**WHAT YOU WILL DO:**
Search the listing for the word "button". Copy every line where it is found.

**RECORDED INFORMATION:**
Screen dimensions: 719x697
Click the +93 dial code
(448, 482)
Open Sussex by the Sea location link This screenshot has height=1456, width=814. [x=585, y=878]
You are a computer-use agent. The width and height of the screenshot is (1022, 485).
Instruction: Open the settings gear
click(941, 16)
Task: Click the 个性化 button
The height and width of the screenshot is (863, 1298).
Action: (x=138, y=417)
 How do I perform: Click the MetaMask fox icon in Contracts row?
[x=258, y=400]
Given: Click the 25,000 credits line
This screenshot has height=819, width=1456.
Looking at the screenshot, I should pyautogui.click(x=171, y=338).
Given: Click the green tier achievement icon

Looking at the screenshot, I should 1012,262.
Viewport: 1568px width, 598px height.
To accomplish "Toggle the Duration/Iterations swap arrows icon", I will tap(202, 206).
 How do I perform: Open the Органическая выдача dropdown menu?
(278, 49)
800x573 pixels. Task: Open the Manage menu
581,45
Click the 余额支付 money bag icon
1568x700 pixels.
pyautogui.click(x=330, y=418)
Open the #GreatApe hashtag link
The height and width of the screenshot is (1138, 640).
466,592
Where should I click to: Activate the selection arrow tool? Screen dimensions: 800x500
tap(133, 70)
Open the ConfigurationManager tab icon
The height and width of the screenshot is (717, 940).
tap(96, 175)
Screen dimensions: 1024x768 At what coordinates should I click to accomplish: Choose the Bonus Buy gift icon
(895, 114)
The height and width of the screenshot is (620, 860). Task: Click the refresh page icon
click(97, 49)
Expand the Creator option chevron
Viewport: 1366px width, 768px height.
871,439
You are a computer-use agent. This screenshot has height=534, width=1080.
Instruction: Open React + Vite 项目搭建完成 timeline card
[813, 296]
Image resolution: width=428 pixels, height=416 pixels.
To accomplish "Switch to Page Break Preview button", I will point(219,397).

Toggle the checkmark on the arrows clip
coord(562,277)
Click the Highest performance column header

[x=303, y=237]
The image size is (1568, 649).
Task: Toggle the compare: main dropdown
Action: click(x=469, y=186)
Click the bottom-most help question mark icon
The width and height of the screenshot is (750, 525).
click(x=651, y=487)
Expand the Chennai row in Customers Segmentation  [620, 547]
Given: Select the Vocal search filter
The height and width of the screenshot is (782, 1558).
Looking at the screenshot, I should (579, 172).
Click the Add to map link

**FINAL ANSWER:**
Task: Click the 个性化 button
To accomplish "Switch to Page Break Preview button", I will point(219,397).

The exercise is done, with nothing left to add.